The neurohormonal basis of weight loss in cardiac cachexia has been well evaluated [30, 31]. This as in severe heart failure, and indeed even in cancer cachexia [32], is associated with cardiopulmonary reflex abnormalities including Cheyne-Stokes respiration [33]. The mechanism is beginning to be evaluated such as the finding that angiotensin II, the classical heart failure-related neurohormone, plays a role in appetite suppression [34]. In addition to the classically defined cachectic cytokines [35], more recently attention has focussed on leptin [36] and other adipokines [37-39]. There is also an increasing interest in the role that insulin resistance may play in skeletal muscle dysfunction in chronic heart failure [40]. All of these remain interesting areas for the study of the pathophysiology of cardiac cachexia, and although we have some animal studies suggesting possible therapeutic strategies to treat the skeletal muscle changes of cardiac cachexia [41], human clinical trials remain frustratingly absent, and when there have been some, they have been almost uninterpretable by comparing multiple treatments simultaneously against an unproven control [42]. In recent reviews, the methods of measuring body composition have been evaluated [43, 44] and attempts to develop validated symptom questionnaires for cachexia are being progressed [45, 46]. These techniques are essential to make evaluation of interventions in phase 1 and 2 trials affordable.

A recent review highlighted progress being made in new treatments for cachexia, despite the fact that as yet only an appetite stimulant for AIDS-related cachexia has received approval in a cachectic condition in the European Union or the USA [47]. Dietary interventions must be attempted first, including nutritional support, and indeed in selected cases also with added exercise rehabilitation [48, 49]. Such diets have been shown to be effective in preventing cachexia in animal models [50].

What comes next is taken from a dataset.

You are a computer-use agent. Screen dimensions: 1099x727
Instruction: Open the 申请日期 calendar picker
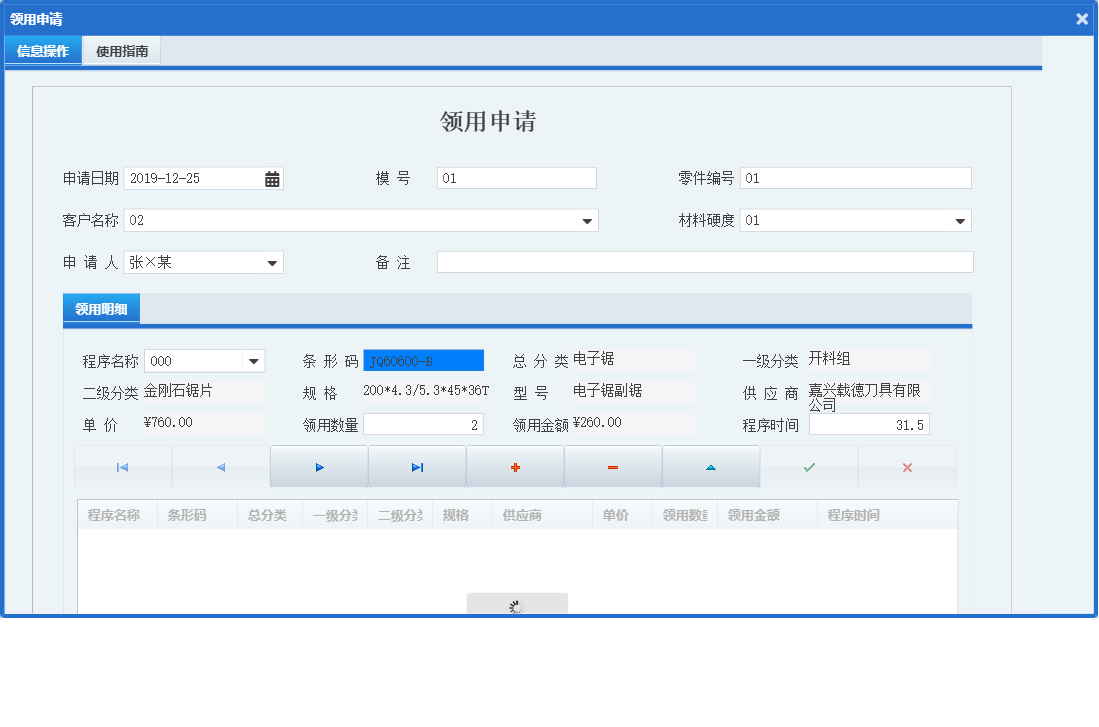[x=272, y=179]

The most promising areas for research in treatment of established cachexia include pro-anabolic therapies [51] although anti-catabolic and anti-inflammatory ideas may also show substantial promise. Ghrelin agonists which mimic a natural ligand for the growth hormone secretagogue receptor stimulate food intake and appetite as well as having indirect ant-inflammatory effects via cytokines [52]. Ghrelin may play an important role in cachexia [53, 54] as perhaps does the less well-studied counter-balancing hormone, obestatin [55]. Studies underway are looking at ghrelin or analogues in the treatment of cachexia caused by chronic HF, chronic obstructive pulmonary disease [56], cancer and renal failure. This area has recently been reviewed by Akamizu [52], Angelidis [57] and Ledderose [58]. Myostatin [59], a powerful inhibitor of skeletal muscle growth, is the subject of strategies to inhibit its activity and promote muscle growth [60-62]. Synthetic adrenergic receptor modulators are also under investigation and animal models of cachexia suggest the potential benefits of blocking the melanocortin system [63]. Novel anti-inflammatory approaches [64, 65] have also shown promise in some animal models of muscle wasting [66].